» **TASK BRIEF**
Format the lines of the material as a JSON list of strings, one string per line, with blank lines left out. Begin at the line that contains "Given: Click the" and stop after the line that contains "Viewport: 1503px width, 812px height.".

START RAW DATA

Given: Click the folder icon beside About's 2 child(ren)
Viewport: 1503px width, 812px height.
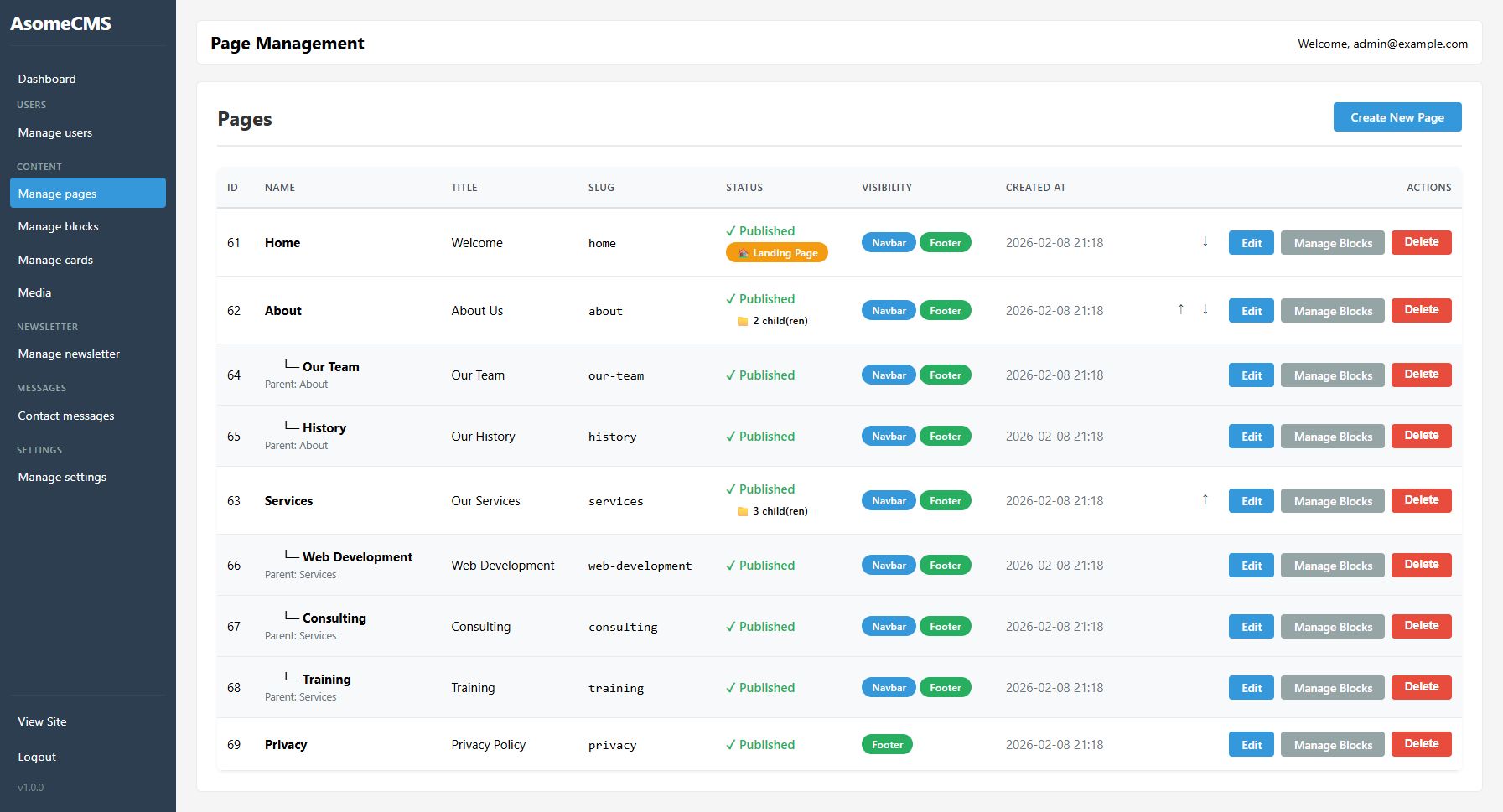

END RAW DATA
START RAW DATA

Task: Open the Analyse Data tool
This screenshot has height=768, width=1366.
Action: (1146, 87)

END RAW DATA

» **PROBLEM SOLUTION**
[
  "Given: Click the folder icon beside About's 2 child(ren)",
  "Viewport: 1503px width, 812px height."
]